The World Customs Organization-led (WCO) operation, dubbed FLYAWAY, teamed U.S. Immigration and Customs Enforcement’s (ICE) Homeland Security Investigations (HSI) with U.S. Customs and Border Protection (CBP), U.S. Fish and Wildlife Service (FWS) and the National Oceanic Atmospheric Administration (NOAA).
The federal agencies strengthened their commitment against wildlife smuggling, which damages ecosystems, threatens extinction of species, promotes economic instability, funds organized crime and spreads infectious diseases, and combined key resources while joining Mexico and various South American and European countries for the 10-day crackdown, which took place June 17-26.
HSI attaché offices in Colombia, Brazil and elsewhere abroad worked cooperatively with local law enforcement and assisted customs officials with implementing the successful global operation.
“Operations such as FLYAWAY are tremendous for mobilizing organizations to move beyond dialogue to active collaboration,” said WCO Secretary General Kunio Mikuriya. “Buoyed by the success of this operation, I am confident that participants will benefit in the future from the experience gained and that the sharing and exchange of vital information will continue.”

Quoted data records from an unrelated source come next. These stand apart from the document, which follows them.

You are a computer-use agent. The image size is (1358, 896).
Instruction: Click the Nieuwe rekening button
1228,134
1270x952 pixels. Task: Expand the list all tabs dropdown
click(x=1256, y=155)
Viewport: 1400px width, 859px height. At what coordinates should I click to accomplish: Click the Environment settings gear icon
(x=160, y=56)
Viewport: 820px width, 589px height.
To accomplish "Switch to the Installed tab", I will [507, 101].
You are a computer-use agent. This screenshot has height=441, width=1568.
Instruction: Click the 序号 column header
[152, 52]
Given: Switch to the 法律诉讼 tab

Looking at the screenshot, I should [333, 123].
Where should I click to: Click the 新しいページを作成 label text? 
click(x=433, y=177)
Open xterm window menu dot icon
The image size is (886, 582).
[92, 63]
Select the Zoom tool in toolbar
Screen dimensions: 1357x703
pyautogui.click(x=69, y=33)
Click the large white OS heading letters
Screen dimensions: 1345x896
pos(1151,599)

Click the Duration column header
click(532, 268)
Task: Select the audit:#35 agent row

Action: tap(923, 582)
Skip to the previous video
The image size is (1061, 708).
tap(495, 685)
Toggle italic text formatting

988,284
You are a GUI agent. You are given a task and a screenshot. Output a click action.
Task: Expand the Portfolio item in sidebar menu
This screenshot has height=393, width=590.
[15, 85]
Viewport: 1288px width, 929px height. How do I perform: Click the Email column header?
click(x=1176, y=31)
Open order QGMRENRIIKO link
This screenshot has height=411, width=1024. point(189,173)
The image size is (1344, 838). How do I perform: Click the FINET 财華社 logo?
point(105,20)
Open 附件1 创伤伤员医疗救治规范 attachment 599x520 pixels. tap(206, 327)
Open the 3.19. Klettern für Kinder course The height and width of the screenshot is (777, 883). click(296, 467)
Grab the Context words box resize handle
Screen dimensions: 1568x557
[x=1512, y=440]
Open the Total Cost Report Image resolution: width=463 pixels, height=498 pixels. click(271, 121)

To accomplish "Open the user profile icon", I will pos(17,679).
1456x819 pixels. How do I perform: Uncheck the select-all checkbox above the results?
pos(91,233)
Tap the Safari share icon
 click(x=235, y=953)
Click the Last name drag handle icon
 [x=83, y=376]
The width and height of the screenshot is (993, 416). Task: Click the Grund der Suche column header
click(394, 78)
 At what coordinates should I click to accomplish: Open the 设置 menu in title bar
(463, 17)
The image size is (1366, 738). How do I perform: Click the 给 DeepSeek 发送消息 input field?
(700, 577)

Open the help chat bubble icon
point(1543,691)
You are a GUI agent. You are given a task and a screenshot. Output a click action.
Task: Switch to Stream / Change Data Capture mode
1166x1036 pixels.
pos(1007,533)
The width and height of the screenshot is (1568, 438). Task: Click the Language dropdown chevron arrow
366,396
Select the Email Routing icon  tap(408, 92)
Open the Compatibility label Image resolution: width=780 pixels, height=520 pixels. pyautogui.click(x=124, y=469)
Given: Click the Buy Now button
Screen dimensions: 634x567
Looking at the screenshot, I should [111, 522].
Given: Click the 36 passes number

Agents in Miami combed through suspicious shipments and pieces of luggage, and K-9 units in Los Angeles, supplied by the California Department of Fish and Wildlife, aided in the search for illegal contraband. The U.S. Postal Service was on standby to assist with controlled deliveries.
Items seized in the United States during the operation included queen conch shell meat, sea turtle shells and skulls, elephant meat, tiger teeth and ivory pendants. Many of the confiscated goods are regulated under the Convention of International Trade and Endangered Species of Wild Fauna and Flora (CITES), and some items are prohibited under the Endangered Species Act.
Operation FLYAWAY was the first customs-centric regional wildlife operation focusing on the Western hemisphere. The effort was primarily organized by the WCO’s Regional Intelligence Liaison Office and Peruvian and U.S. customs agencies, which worked closely with partner countries, police, wildlife authorities, and the CITES Secretariat. Participating countries used WCO’s secured Customs Enforcement Network Communication Platform to exchange timely information and promote cross-regional coordination in enforcement efforts.
Wildlife trafficking is the fourth largest global illegal trade activity, after narcotics, humans and counterfeit products, and has an estimated financial value of $10 billion. Commonly smuggled wildlife items include rhinoceros horns, elephant ivory, rare fish bladders and exotic animals.